Segment Start: Input for this task

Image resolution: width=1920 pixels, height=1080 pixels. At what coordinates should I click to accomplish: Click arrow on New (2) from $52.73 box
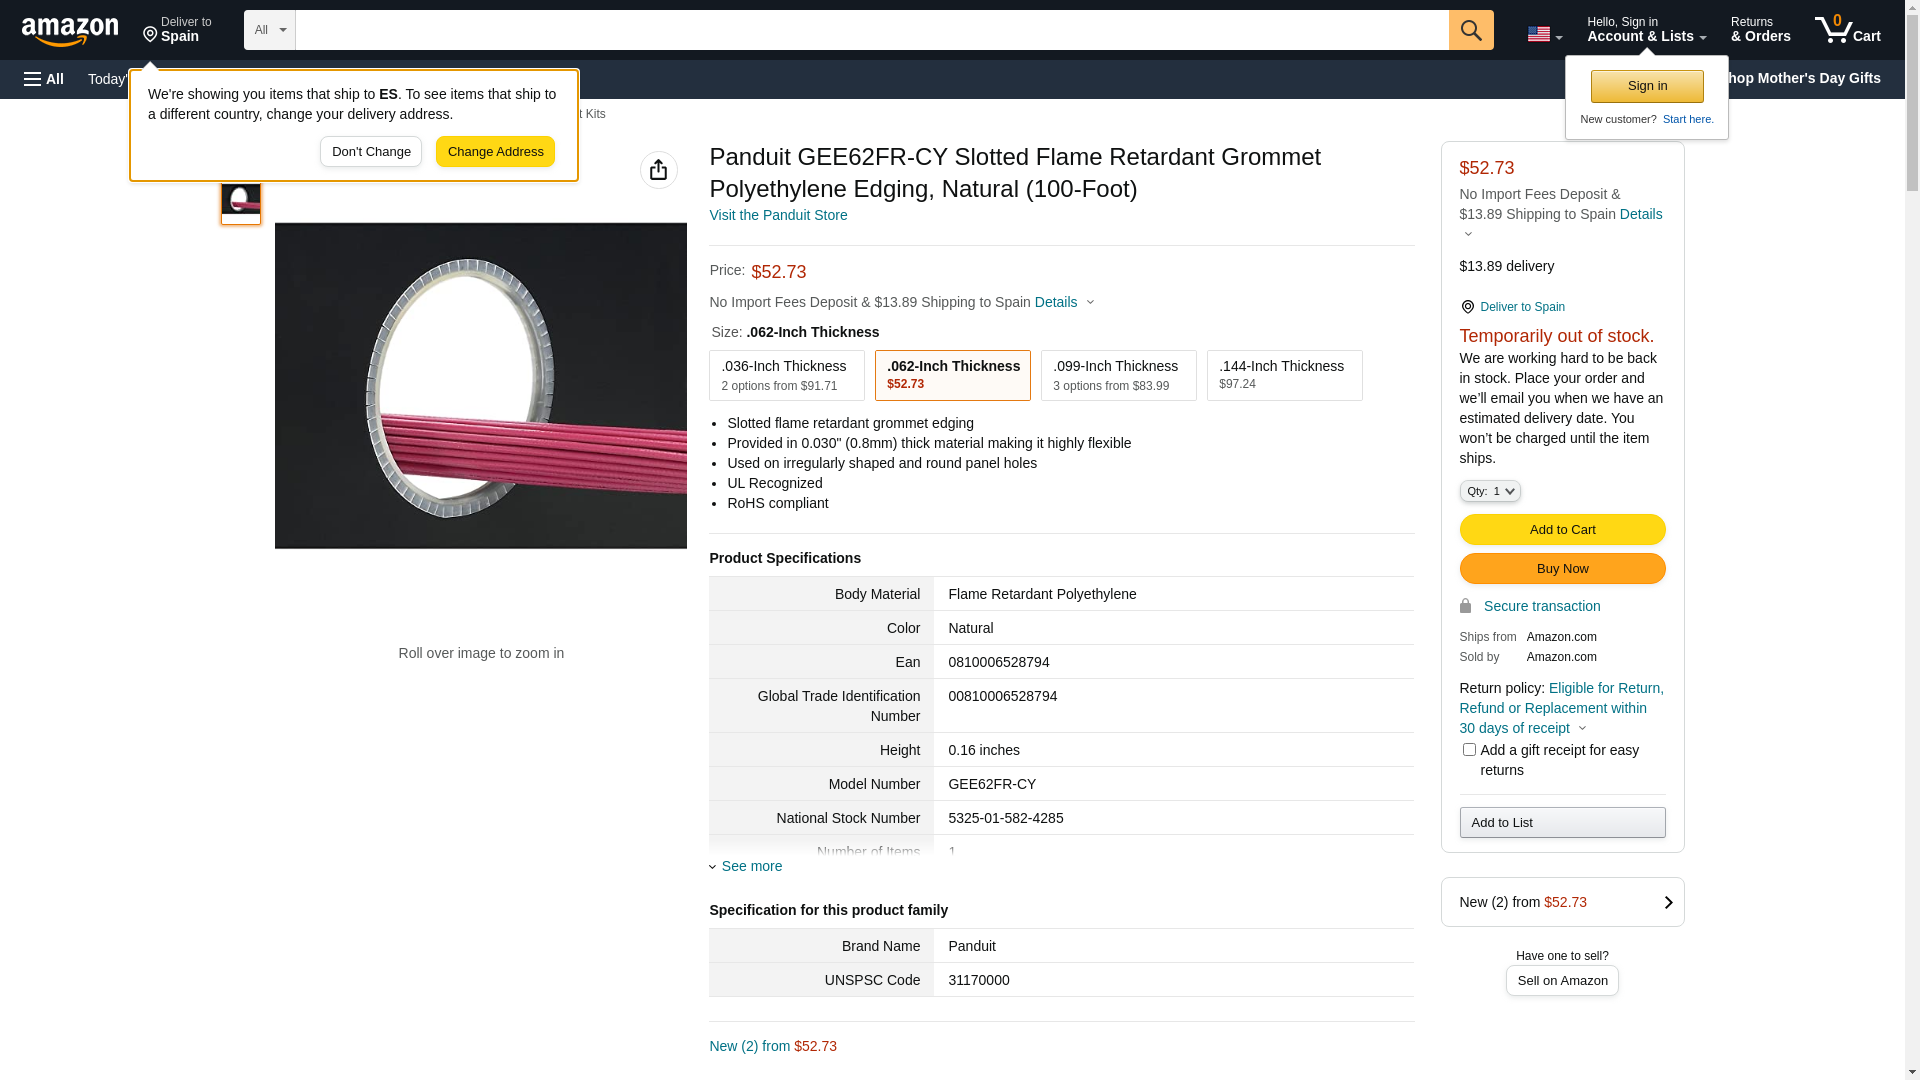1667,902
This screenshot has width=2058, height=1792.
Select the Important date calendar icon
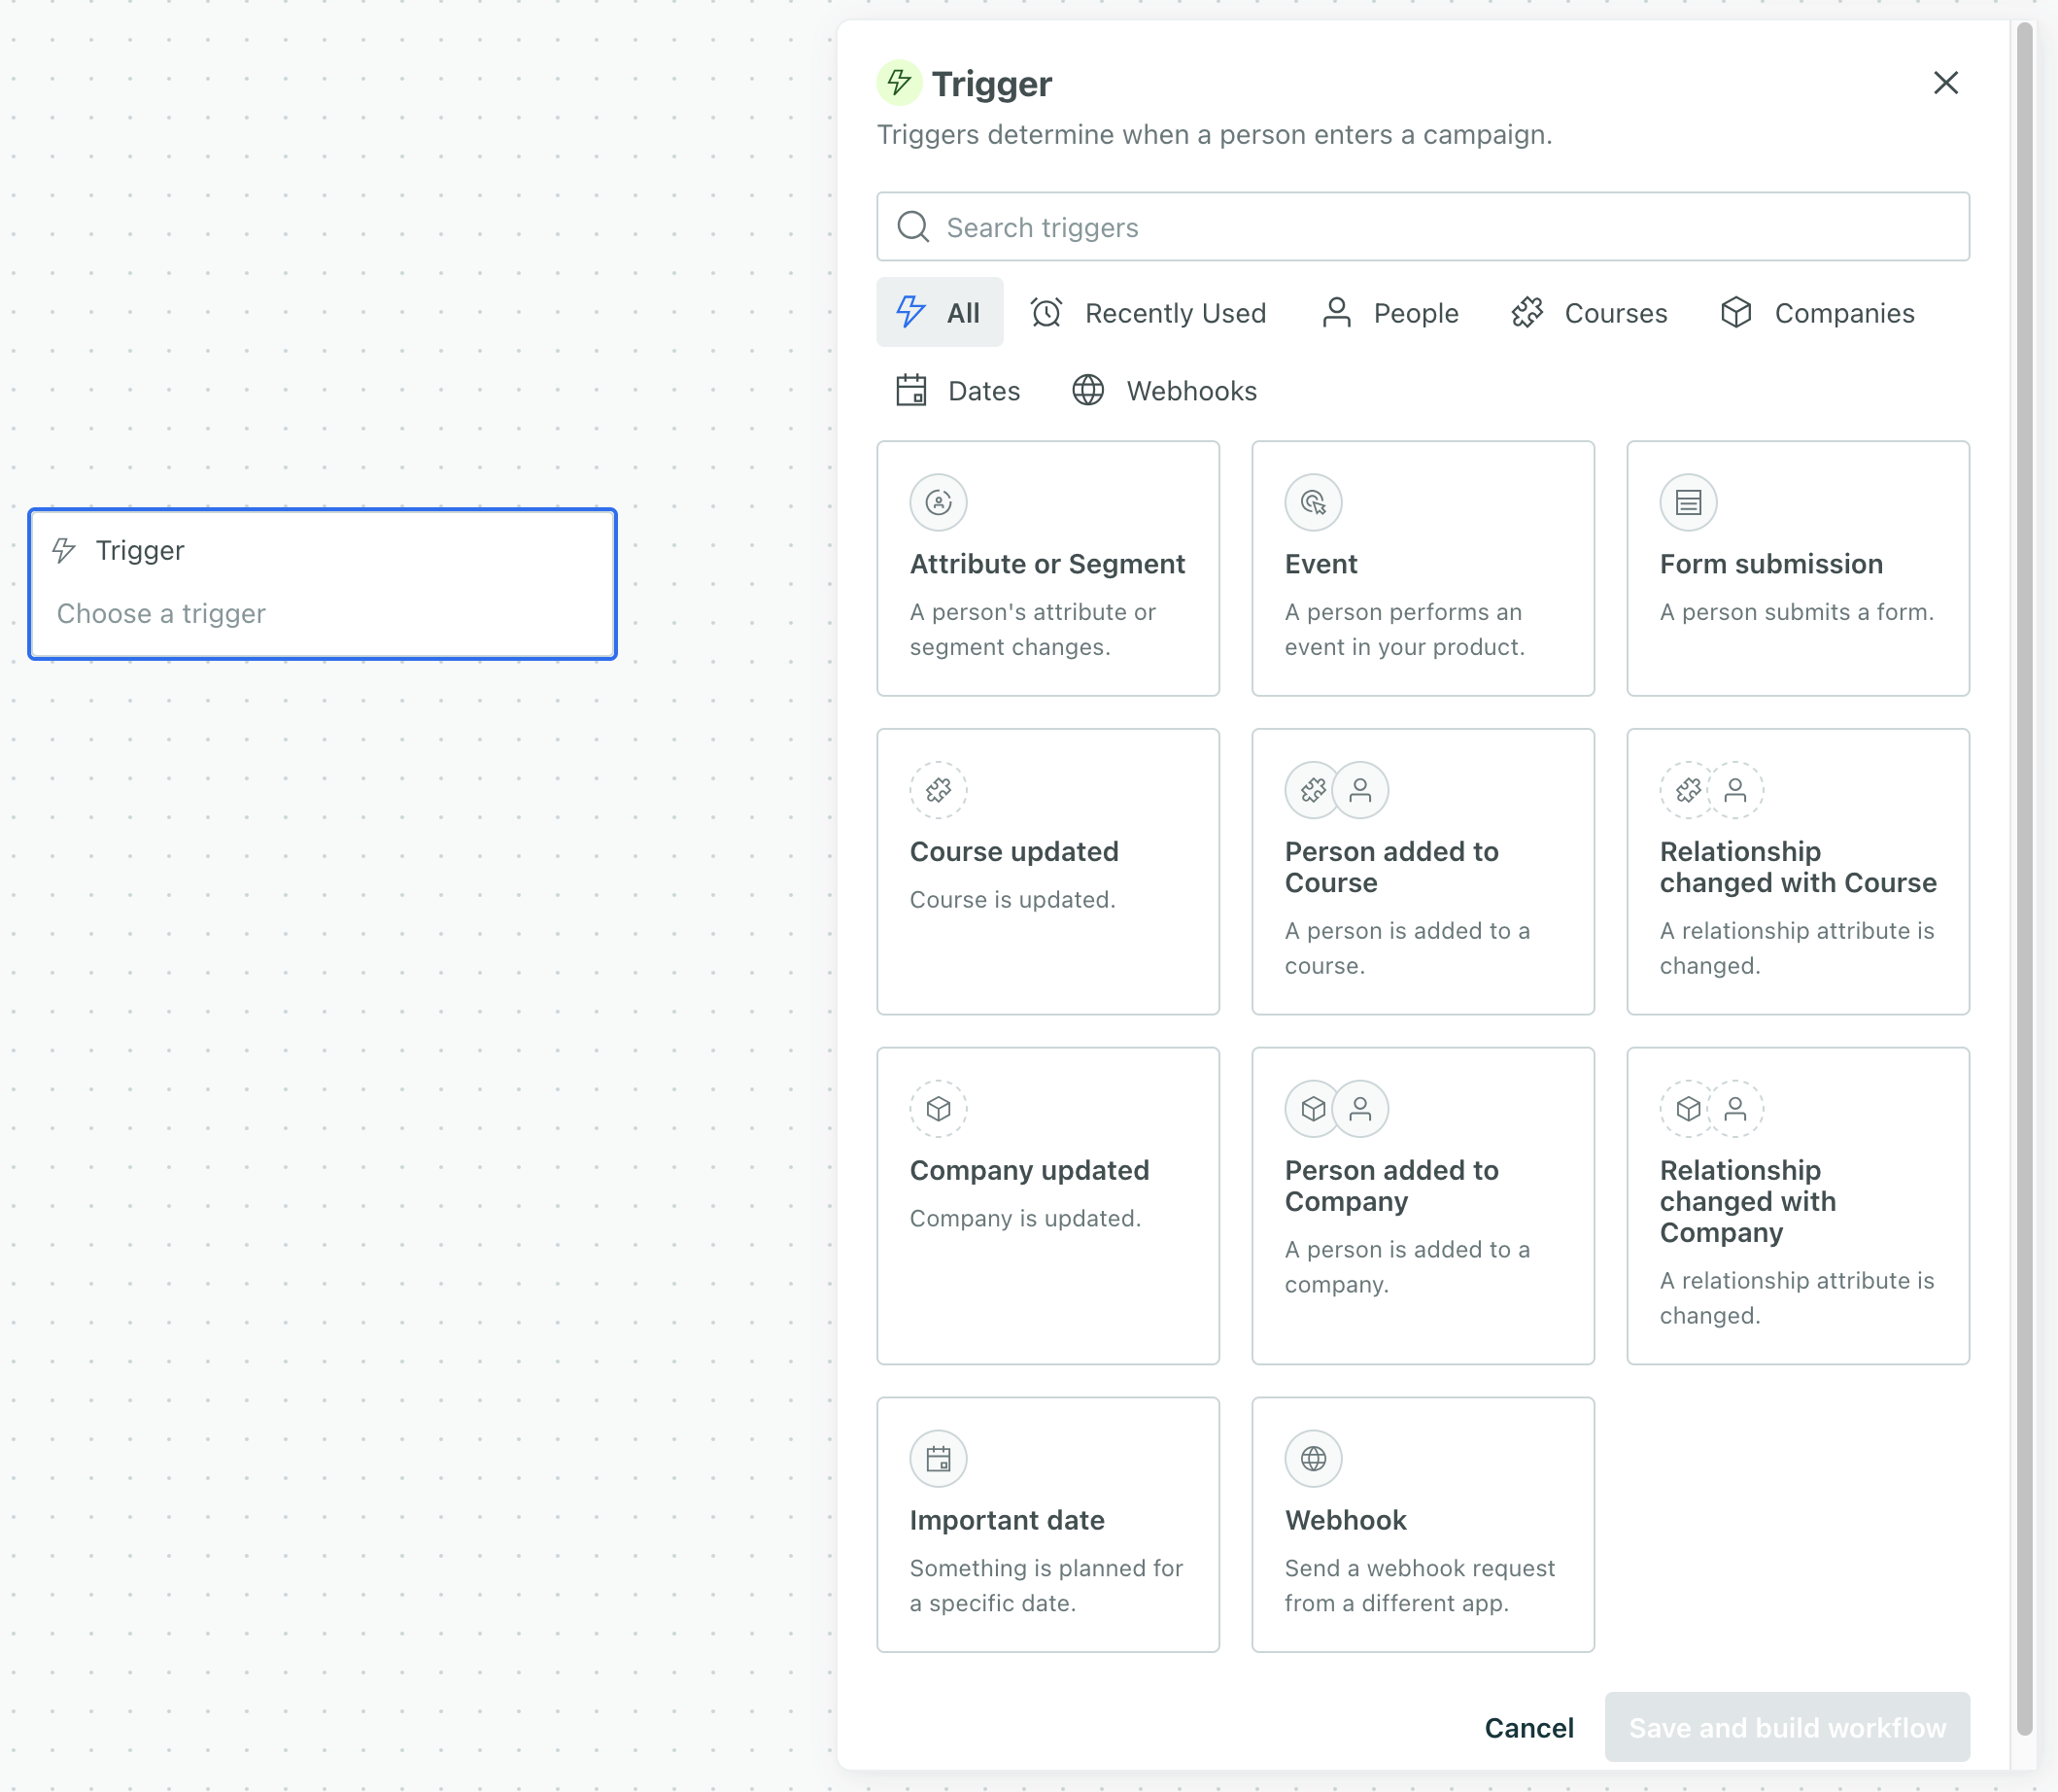point(938,1458)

Segment End: Input for this task

• **About this exercise**: If a record holds a picture, leave that picture out; retype everything else exactly.

• **Written reply**:
Image resolution: width=1920 pixels, height=1080 pixels. At what coordinates should I click to accomplish: Click arrow on New (2) from $52.73 box
1667,902
This screenshot has width=2058, height=1792.
Select the Important date calendar icon
point(938,1458)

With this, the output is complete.